L’intelligence artificielle (IA) s’impose de plus en plus dans le milieu scolaire, mais les enseignants québécois peinent encore à s’y repérer. C’est ce que révèle une enquête menée par la Fédération des syndicats de l’enseignement (FSE-CSQ) auprès de 5 700 personnes répondantes, dans le cadre de son colloque pédagogique trisannuel Maîtres de notre profession!.
Tous secteurs d’enseignement confondus, 47 % des enseignants ayant participé au sondage affirment ne posséder que des notions de base en ce qui concerne les connaissances techniques et pratiques liées à l’IA.
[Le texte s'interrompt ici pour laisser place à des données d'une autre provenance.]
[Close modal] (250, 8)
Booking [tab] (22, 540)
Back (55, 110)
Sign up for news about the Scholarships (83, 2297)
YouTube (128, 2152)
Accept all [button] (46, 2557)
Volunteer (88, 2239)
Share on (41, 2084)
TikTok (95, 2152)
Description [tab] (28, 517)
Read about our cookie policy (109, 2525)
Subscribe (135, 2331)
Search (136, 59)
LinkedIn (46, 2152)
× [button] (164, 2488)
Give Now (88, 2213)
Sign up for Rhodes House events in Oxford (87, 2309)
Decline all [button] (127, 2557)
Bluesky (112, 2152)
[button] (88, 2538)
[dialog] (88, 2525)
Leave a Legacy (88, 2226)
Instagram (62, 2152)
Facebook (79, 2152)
Par ailleurs, près de la moitié des répondants (46 %) indiquent n’avoir reçu aucune information de leur direction ou de leur centre de services scolaire à ce sujet. À l’inverse, seuls 19 % disent avoir bénéficié de certaines balises pour encadrer l’utilisation de cette technologie.
« Même s’ils estiment que l’intelligence artificielle a un potentiel indéniable, les enseignants nous ont dit avoir bien peu d’encadrement face à cette technologie incontournable qui se développe à vitesse grand V. », souligne Richard Bergevin, président de la FSE-CSQ.
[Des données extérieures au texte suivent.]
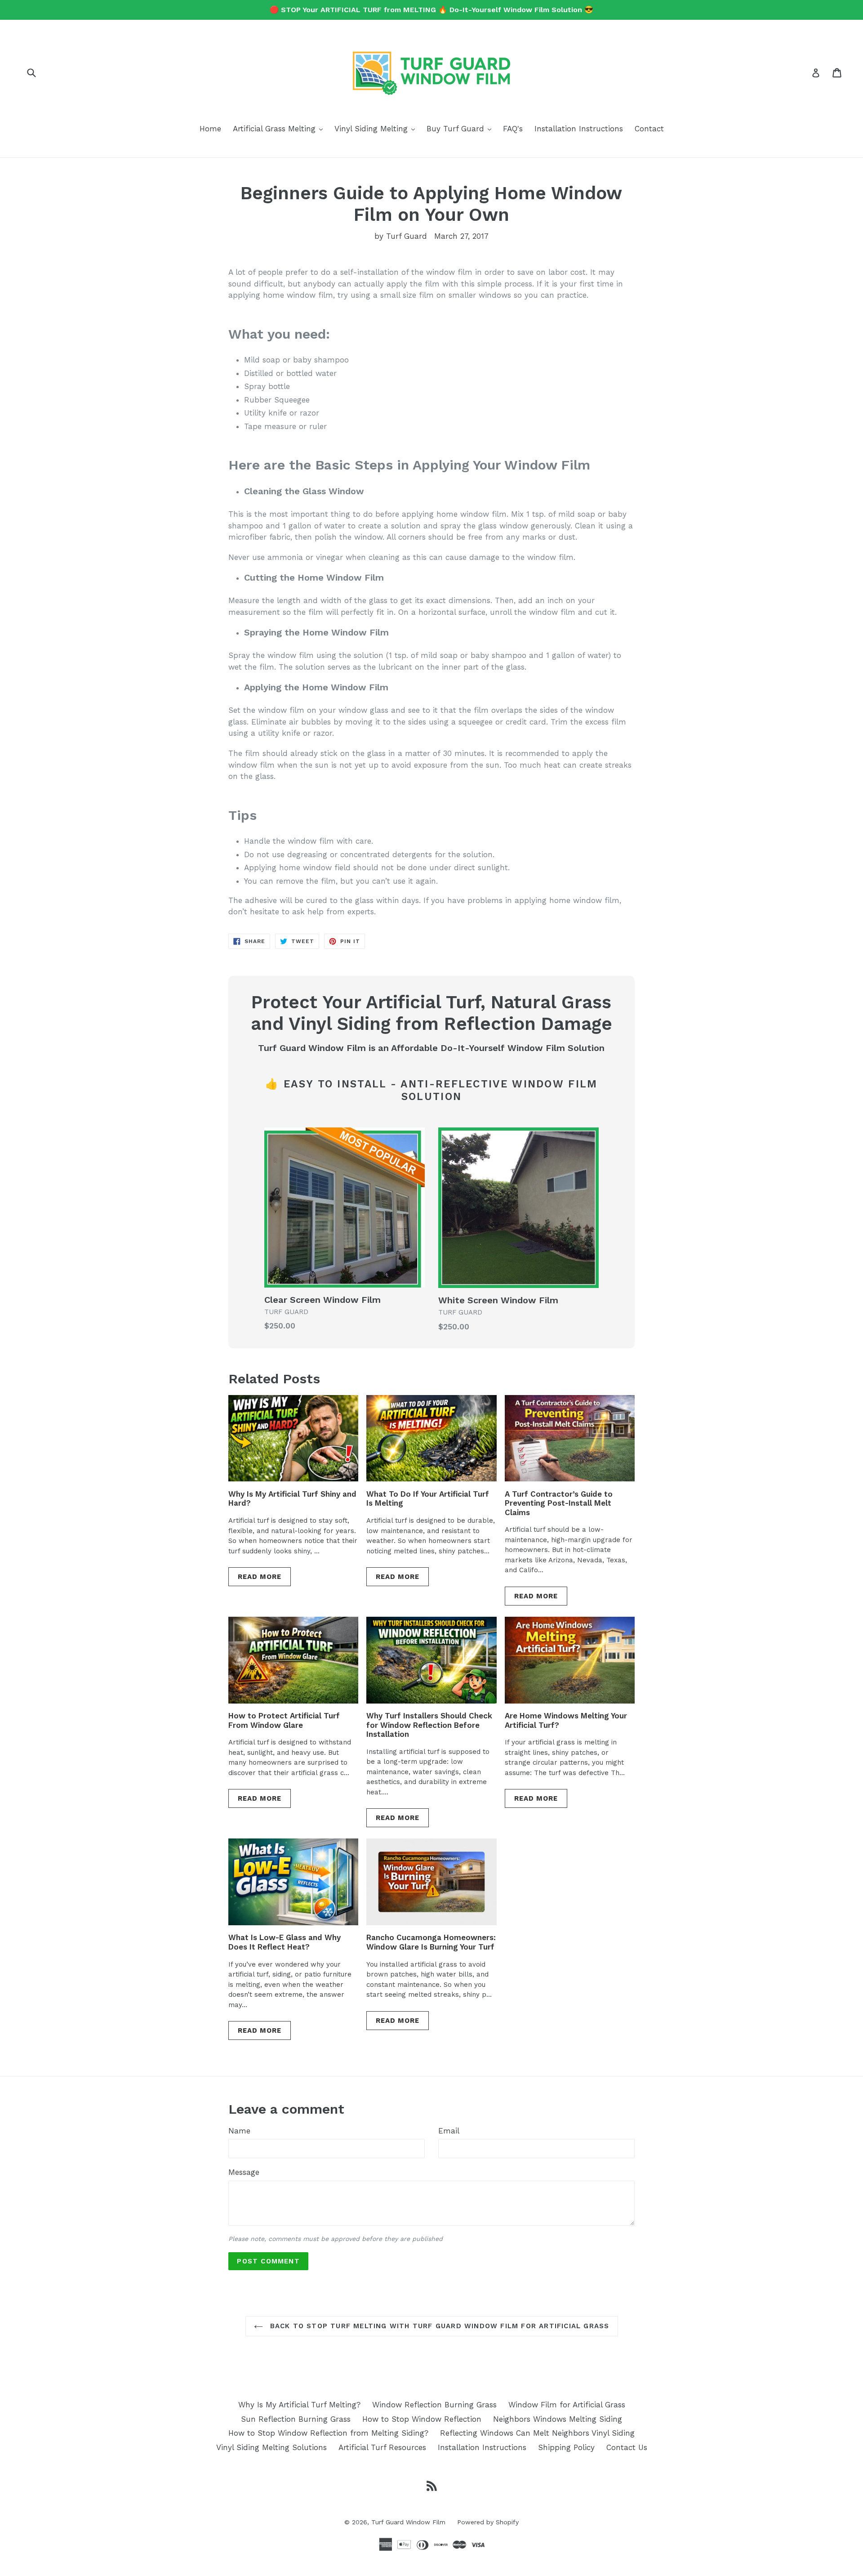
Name (239, 2130)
Celui-ci estime que les enseignants sont trop souvent laissés à eux-mêmes, sans orientations ni balises alors qu’il devient de plus en plus essentiel pour eux d'être dûment outillés comme utilisateurs, mais aussi pour accompagner et former leurs élèves.
Sur le terrain, l’utilisation de l’IA soulève plusieurs défis. Les enseignants interrogés identifient notamment des risques de paresse intellectuelle, ainsi que des enjeux de plagiat et de tricherie. À ces préoccupations s’ajoutent des questions éthiques liées à la désinformation, au respect des droits d’auteur, à la protection des données personnelles et à la confidentialité, sans oublier l’impact environnemental associé à l’usage de cette technologie.
« Les attentes des enseignants sont grandes envers l'IA, et ils se retrouvent à porter souvent seuls le poids de leur développement professionnel à cet égard. On invite le Ministère à bâtir des répertoires d'outils d'IA validés sur le plan éthique, tout en faisant connaître des balises claires quant à son utilisation dans un contexte scolaire. De plus, il faudra s'assurer que les enseignants aient accès à une offre de formations variées et accessibles afin qu'ils puissent choisir celles qui répondront véritablement à leurs besoins. », a conclu Richard Bergevin.